Kevin Murphy, June 12, 2025, 12:56:01 (UTC), Domain Policy

No new gTLDs should be added to the internet until ICANN develops policies addressing the abuse of bulk domain name registrations, according to the Governmental Advisory Committee.

The GAC this afternoon drafted formal Advice for the ICANN board stating that policy work on bulk regs should get underway before ICANN 84, which takes place in Muscat, Oman in late October.

While the wording still may change before it is sent to ICANN, the current draft advice reads:

The GAC advises the board: To urge the GNSO Council to undertake all necessary preparation prior to ICANN84 towards enabling targeted and narrowly scoped Policy Development Processes (PDPs) on DNS Abuse issues, prioritizing the following: to address bulk registration of malicious domain names; and the responsibility of registrars to investigate domains associated with registrar accounts that are the subject of actionable reports of DNS Abuse.

The advice on bulk regs is fairly self-explanatory: the GAC has become aware that spammers typically shop around for the cheapest TLDs then register huge amounts of domains on the assumption that some will start getting blocked quite quickly.

The second part of the advice probably needs some explanation: under the current ICANN contracts, registrars have to deal with abuse reports concerning domains they sponsor, but they’re under no obligation to investigate other domains belonging to the registrants of those domains.

So, if a scumbag registers 100 domains for a spam campaign and only one of them is reported as abusive, the registrar can comply with its contract by simply suspending that one domain.
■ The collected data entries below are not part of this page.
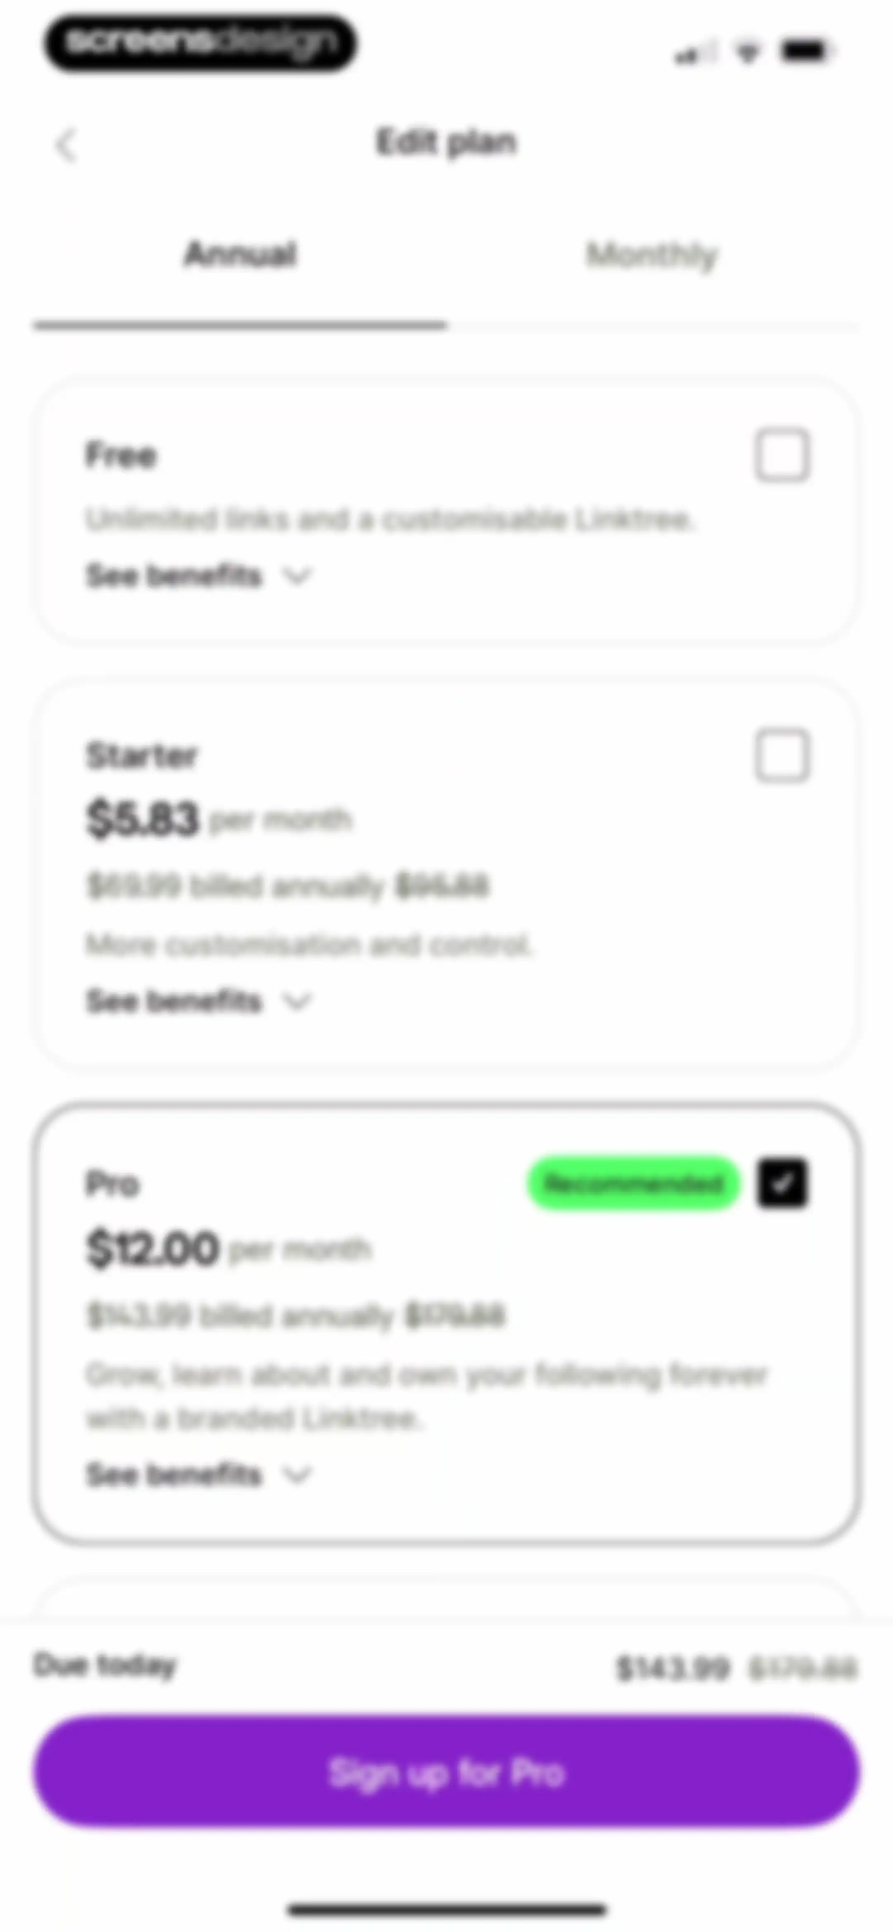Tap the green Recommended badge
Viewport: 893px width, 1932px height.
634,1184
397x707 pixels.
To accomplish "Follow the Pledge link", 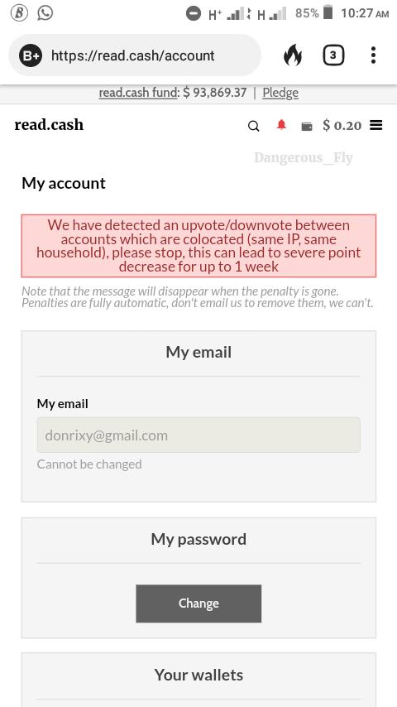I will [280, 93].
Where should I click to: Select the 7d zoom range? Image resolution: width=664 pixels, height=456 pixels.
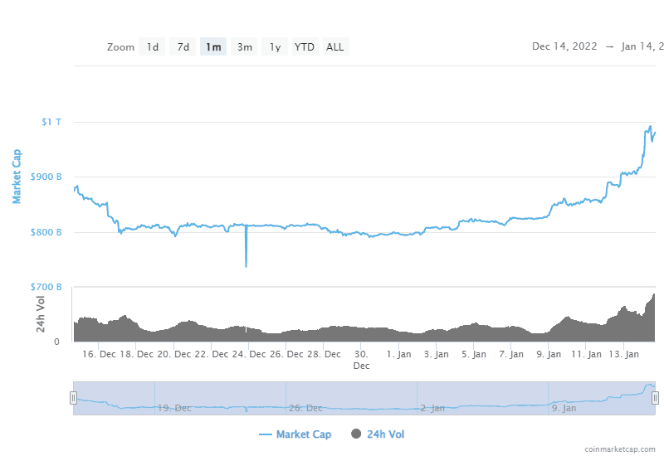[183, 47]
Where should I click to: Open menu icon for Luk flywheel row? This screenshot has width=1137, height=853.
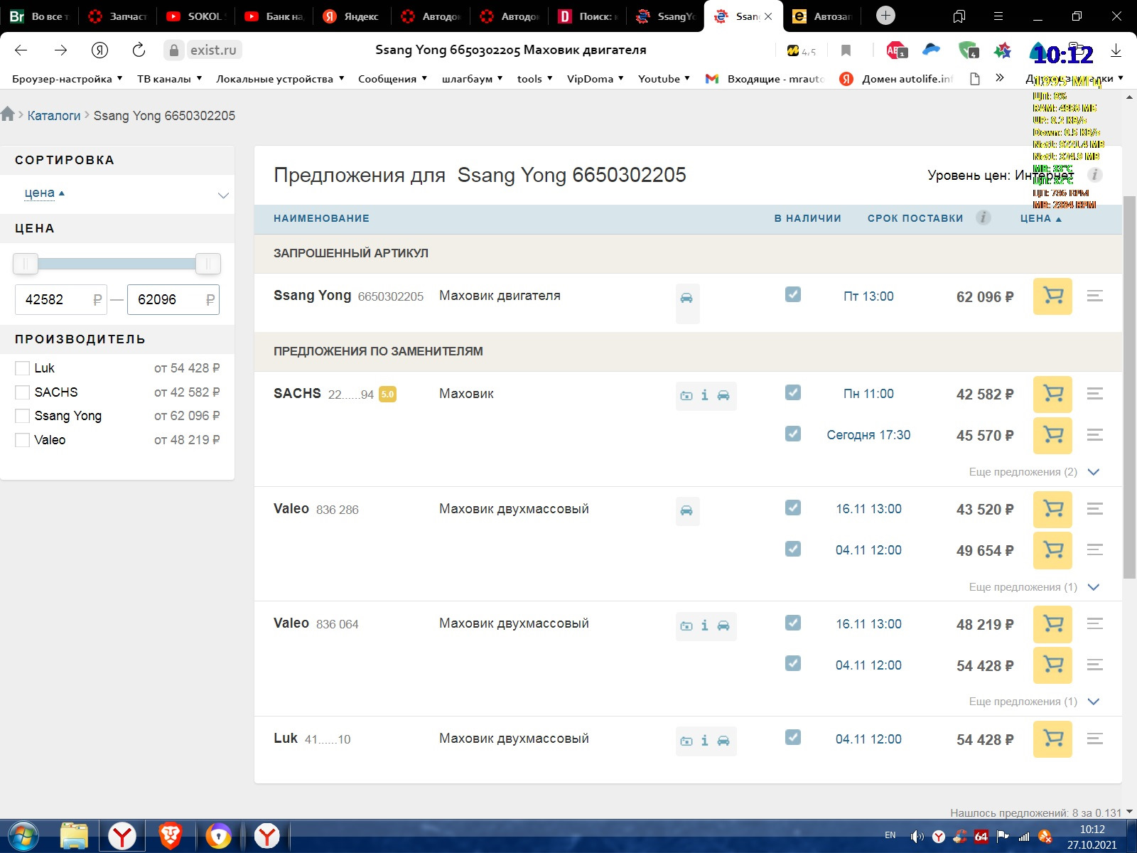(x=1094, y=739)
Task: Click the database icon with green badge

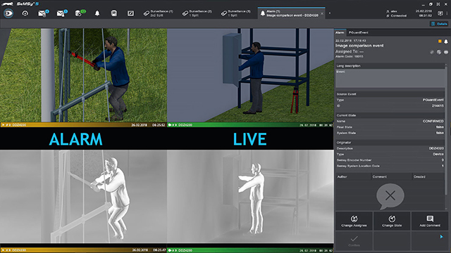Action: (80, 13)
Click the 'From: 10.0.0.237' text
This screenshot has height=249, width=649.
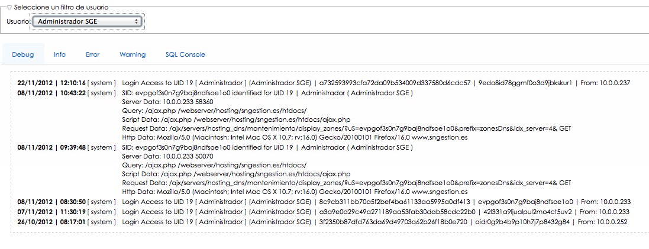point(606,83)
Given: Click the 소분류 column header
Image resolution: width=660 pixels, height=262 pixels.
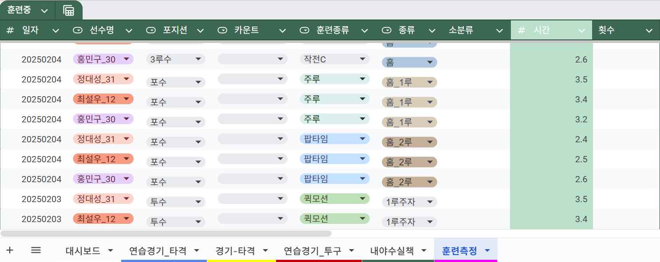Looking at the screenshot, I should [x=461, y=31].
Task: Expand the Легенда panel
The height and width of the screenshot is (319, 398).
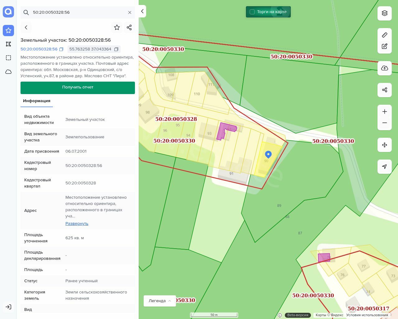Action: (160, 301)
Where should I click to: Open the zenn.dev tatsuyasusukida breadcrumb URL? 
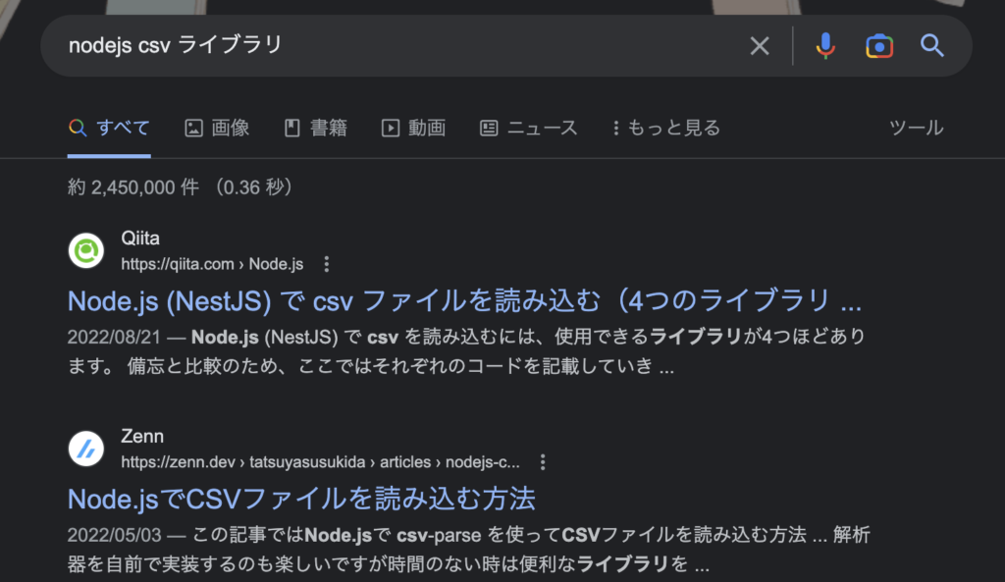coord(321,462)
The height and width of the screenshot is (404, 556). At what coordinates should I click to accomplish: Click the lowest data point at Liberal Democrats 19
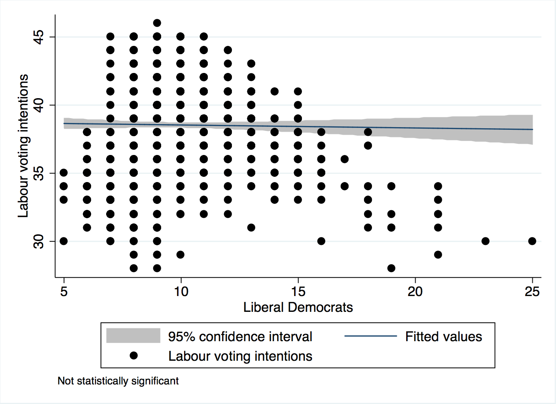(391, 268)
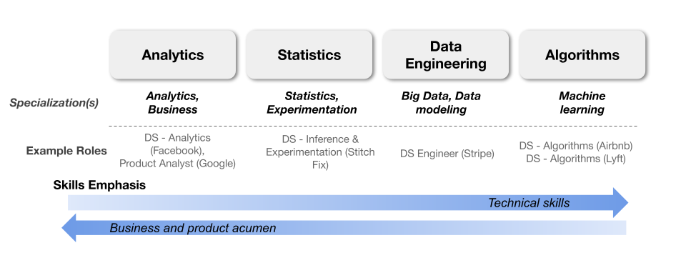Click the Analytics box
This screenshot has height=268, width=686.
[173, 55]
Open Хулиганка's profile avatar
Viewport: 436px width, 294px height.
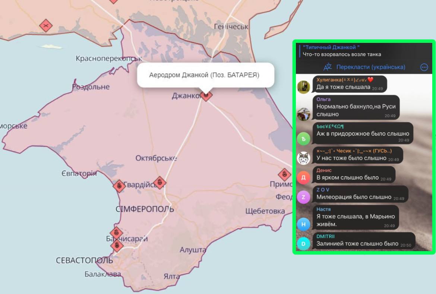point(303,87)
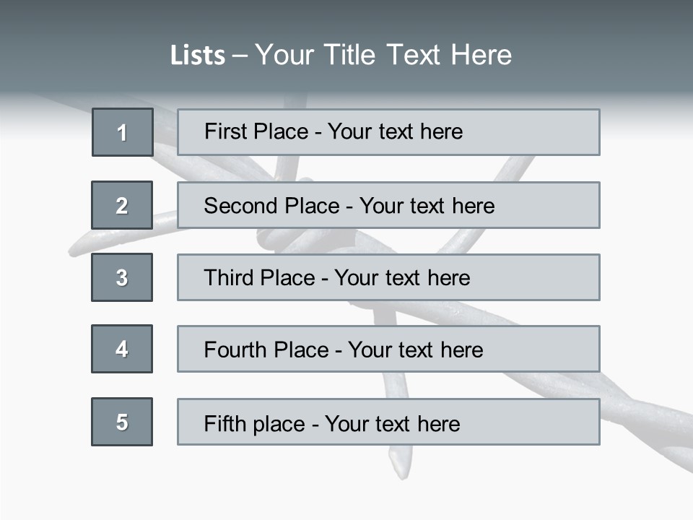Click the word 'Second' in list item two
The height and width of the screenshot is (520, 693).
tap(241, 206)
The GAC thinks it should be obliged to proactively investigate the other 99 names too.

The advice seems to have been inspired by two sources: NetBeacon’s recent Proposal for PDPs on DNS Abuse (pdf) and data from Interisle Consulting.

Both pieces of advice obviously could have an impact on registrars’ top and bottom lines. They could lose revenue if they currently make a lot of money from bulk regs, and their costs could be increased with new obligations to investigate abuse.

An added wrinkle comes in the GAC’s rationale for its advice, which suggests that dealing with bulk regs and abuse probes should be a gating factor for the next round of new gTLDs going ahead. It reads:

Before new strings are added to the DNS as a result of the next round, further work on DNS Abuse is needed to stem the increasing cost to the public of phishing, malware, botnets, and other forms of DNS Abuse.

The core text of the advice was compiled in furtive huddles on the edges of sessions at ICANN 83, and I believe Switzerland held the pen, but it seems the US government was the driving force behind the push to make abuse a barrier to the next round.

As I reported on Monday, the US GAC rep said that “in light of the global phishing problem… and similar concerns the United States is of the view that we should not expand the DNS too broadly”.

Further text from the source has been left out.